La intervención quirúrgica habitualmente consiste en la descompresión de la malformación mediante craniectomía suboccipital, laminectomía cervical y duraplastia15. Puede ser beneficiosa1–3 aunque no existen amplios estudios controlados relacionados con sus resultados4. Está indicada de forma precoz, antes de que aparezca daño neurológico irreversible3,6. Se asocia con una reducción significativa en el número de apneas centrales y microdespertamientos5. La recurrencia del trastorno tras la intervención puede ser un indicador precoz de la recurrencia del Chiari12. Existe un consenso de la Sección Pediátrica de la Asociación Americana de Neurocirugía en cuanto al tratamiento quirúrgico en la malformación de Chiari tipo I mediante el cual se promulga el tratamiento conservador en pacientes asintomáticos, y se recomienda la intervención quirúrgica en pacientes sintomáticos o con progresión radiológica de la anomalía de Chiari o de la siringomielia asociada17. Una de las más temidas complicaciones de la cirugía es la depresión respiratoria con empeoramiento de la apnea del sueño que sigue a la descompresión quirúrgica de la fosa posterior. Puede suponer hasta el 14 % de los casos dentro de los primeros 5 días postintervención y puede causar la muerte4,15.

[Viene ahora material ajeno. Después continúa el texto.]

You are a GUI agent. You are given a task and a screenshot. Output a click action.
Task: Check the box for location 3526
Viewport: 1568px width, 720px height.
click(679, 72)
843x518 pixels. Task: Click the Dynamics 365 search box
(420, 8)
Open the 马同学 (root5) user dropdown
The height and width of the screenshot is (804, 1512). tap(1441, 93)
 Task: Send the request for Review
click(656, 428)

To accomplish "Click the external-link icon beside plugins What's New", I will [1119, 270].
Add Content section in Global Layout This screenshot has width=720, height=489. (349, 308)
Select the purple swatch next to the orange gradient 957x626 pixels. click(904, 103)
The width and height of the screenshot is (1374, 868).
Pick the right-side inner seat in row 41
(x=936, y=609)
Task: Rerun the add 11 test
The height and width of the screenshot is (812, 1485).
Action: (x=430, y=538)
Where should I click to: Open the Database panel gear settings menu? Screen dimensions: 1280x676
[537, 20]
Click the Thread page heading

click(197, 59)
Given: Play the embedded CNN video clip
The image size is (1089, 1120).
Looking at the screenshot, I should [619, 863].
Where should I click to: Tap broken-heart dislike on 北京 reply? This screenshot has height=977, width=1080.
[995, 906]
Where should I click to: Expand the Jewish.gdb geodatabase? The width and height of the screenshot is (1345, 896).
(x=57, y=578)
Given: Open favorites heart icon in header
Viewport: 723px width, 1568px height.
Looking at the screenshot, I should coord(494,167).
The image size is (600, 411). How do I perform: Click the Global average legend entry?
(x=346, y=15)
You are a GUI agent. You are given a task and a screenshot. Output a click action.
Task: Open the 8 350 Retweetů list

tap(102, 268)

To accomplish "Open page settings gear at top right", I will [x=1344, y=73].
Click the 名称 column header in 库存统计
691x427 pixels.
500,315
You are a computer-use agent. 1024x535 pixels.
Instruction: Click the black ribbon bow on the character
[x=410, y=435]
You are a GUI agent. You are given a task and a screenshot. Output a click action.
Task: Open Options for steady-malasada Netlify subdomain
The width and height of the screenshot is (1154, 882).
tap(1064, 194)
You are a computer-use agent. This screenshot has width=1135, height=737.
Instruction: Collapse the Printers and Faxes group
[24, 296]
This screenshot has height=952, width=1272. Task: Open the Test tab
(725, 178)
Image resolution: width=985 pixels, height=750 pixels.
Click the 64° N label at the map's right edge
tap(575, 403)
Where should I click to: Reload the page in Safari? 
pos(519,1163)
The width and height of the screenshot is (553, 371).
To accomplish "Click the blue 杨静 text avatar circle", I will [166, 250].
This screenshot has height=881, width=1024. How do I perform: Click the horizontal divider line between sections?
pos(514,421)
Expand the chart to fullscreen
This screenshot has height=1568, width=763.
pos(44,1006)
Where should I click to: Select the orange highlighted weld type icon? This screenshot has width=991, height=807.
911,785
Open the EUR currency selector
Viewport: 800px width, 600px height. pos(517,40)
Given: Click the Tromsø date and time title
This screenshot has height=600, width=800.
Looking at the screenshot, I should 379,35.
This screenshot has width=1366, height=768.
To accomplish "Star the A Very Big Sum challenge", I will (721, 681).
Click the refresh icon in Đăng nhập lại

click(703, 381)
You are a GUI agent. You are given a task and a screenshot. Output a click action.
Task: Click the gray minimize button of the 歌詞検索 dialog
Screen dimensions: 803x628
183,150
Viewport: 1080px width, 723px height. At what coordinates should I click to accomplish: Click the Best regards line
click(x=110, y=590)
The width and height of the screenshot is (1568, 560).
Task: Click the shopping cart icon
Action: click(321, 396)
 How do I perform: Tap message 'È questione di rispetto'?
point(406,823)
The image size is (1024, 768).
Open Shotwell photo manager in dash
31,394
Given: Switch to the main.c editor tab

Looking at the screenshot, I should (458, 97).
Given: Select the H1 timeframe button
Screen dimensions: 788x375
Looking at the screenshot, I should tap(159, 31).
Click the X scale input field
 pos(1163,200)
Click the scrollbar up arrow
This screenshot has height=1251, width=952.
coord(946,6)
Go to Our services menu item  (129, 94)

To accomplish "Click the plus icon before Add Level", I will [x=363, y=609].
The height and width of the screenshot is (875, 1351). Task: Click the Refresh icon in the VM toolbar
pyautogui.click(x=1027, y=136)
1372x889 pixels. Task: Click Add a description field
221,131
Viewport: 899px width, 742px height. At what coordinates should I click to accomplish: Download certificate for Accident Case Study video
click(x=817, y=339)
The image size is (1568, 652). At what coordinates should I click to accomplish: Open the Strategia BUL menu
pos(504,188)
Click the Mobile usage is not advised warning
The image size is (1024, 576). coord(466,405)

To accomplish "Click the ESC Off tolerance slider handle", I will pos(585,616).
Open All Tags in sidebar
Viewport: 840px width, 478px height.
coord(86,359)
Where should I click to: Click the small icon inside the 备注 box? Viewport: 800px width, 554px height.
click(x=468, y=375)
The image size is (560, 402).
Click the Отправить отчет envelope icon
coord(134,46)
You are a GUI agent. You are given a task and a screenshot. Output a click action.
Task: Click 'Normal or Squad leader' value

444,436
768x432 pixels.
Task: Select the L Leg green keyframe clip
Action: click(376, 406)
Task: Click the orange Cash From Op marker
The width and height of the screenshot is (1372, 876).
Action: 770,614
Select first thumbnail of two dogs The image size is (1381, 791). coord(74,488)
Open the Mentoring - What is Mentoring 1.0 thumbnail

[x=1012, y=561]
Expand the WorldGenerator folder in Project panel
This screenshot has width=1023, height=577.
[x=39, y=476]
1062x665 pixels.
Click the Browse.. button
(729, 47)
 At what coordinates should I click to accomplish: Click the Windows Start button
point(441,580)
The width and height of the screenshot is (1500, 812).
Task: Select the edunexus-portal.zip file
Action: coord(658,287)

La ventilación no invasiva ha sido descrita con buenos resultados en el tratamiento de estos pacientes. Consigue normalizar los gases sanguíneos, lo que supone mejorar la apnea central del sueño, aunque muchos pacientes continúan con ella a pesar de la cirugía6,7.
En nuestra paciente nos planteamos la idoneidad de la cirugía, sopesando los riesgos y potenciales beneficios de la cirugía y el riesgo de progresiva agravación del daño neurológico.